-- WHAT YOU NEED TO DO --
From the records, pick out and copy each line containing "computer".

Dataset items:
-*-

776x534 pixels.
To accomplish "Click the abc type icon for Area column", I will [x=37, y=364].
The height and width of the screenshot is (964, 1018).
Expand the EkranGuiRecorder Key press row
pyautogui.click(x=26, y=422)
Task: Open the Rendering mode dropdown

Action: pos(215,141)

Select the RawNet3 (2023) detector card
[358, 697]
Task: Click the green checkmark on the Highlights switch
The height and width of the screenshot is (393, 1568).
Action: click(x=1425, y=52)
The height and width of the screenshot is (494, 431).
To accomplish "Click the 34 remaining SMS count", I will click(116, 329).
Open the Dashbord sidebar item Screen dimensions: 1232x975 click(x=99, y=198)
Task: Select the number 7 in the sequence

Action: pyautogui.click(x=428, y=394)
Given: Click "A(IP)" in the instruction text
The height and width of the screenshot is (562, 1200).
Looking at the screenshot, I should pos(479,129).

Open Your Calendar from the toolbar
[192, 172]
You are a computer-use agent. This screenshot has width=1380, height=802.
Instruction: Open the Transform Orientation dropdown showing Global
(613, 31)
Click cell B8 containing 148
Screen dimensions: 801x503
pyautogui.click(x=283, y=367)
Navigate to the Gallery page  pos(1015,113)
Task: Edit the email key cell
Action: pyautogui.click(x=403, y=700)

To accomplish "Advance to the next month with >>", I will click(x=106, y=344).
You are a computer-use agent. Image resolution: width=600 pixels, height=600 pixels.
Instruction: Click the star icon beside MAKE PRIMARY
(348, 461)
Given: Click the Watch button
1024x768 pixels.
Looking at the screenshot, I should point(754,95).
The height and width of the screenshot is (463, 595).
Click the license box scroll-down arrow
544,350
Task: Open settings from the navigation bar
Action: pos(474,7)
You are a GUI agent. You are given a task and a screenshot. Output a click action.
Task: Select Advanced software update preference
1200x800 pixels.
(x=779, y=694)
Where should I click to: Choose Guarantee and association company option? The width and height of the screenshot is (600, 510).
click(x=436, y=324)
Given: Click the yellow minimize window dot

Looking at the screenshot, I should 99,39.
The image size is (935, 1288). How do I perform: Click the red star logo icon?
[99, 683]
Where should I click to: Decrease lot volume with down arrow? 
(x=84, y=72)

-*-

-- SOLVED EXERCISE --
You are a computer-use agent. This screenshot has width=1380, height=802.
You are a computer-use agent. Image resolution: width=600 pixels, height=600 pixels.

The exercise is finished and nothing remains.